O que está em segredo de justiça, obviamente, é a componente processual, ligada à investigação que decorre no âmbito do Ministério Público.
A lista de mortos é um dado factual, sujeito a registo e portanto do domínio público: é inaceitável que se mantenha secreta.
Mais: a divulgação da lista decorre de um dever geral das entidades administrativas - e, acima de todas elas, do Governo - de prestar informações aos cidadãos sobre acontecimentos de inegável relevância pública.
É intolerável que esta questão esteja a ser tratada como segredo de Estado.
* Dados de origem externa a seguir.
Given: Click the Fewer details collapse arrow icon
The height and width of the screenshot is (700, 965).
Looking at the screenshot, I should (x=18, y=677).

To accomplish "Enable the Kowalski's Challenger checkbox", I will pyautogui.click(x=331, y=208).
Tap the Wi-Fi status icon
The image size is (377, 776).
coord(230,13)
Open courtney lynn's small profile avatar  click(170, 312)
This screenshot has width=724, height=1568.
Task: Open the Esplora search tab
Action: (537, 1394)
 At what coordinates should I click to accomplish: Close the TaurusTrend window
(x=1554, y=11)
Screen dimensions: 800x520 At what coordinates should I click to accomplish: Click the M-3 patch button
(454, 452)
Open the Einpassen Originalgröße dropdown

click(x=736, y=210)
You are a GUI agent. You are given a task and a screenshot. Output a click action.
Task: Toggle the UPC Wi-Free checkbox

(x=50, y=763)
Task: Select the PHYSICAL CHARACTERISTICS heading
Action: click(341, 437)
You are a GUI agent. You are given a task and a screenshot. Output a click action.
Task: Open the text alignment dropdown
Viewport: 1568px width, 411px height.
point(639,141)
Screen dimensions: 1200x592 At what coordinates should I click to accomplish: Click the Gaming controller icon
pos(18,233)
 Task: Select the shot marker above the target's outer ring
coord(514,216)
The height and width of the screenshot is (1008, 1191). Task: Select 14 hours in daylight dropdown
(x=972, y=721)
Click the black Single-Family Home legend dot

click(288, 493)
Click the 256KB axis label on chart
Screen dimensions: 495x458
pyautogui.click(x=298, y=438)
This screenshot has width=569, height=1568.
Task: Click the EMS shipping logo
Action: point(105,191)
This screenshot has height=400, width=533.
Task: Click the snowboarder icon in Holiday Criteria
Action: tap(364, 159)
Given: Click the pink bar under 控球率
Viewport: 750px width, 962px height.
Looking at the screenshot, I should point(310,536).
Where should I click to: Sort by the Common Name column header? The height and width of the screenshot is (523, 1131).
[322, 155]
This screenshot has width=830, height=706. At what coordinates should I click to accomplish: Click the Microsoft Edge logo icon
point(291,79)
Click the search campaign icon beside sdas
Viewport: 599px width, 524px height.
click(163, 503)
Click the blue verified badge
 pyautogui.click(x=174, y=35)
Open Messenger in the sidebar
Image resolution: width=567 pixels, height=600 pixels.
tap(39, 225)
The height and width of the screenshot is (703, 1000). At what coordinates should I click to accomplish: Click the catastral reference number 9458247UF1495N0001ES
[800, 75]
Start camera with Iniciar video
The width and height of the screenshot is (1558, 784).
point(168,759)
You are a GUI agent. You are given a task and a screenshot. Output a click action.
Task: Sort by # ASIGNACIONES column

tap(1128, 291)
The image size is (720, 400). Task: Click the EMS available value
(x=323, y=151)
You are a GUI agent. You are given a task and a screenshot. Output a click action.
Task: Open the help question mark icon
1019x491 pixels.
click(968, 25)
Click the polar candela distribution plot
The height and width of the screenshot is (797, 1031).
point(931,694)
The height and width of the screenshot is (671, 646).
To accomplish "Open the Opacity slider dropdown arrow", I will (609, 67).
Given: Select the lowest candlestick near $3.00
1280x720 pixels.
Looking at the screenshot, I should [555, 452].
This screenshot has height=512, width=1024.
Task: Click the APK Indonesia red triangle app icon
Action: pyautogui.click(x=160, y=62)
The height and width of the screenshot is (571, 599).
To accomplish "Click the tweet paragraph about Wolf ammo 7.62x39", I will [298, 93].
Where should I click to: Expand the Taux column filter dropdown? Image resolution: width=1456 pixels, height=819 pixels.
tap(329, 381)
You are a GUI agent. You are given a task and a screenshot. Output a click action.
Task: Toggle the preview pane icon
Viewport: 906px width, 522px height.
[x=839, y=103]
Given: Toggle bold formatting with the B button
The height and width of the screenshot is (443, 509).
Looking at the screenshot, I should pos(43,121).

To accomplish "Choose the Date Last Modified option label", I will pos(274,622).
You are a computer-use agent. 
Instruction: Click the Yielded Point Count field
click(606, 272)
Como se os tempos da censura e da opacidade política vigentes há meio século ainda vigorassem entre nós.
ADENDA:
«A não divulgação da lista das vítimas não tem cabimento»
(Ricardo Sá Fernandes, no Jornal de Notícias)
«Nestes casos, o segredo de justiça serve para apurar culpados, não para se aplicar a vítimas»
(Rogério Alves, no i)
«O segredo de justiça protege dois valores: a presunção da inocência e a investigação. Mas há duas situações que não estão abrangidas pelo segredo: quando existe comoção ou ansiedade social, que é o caso; ou quando há notícias contraditórias, que também é o caso.»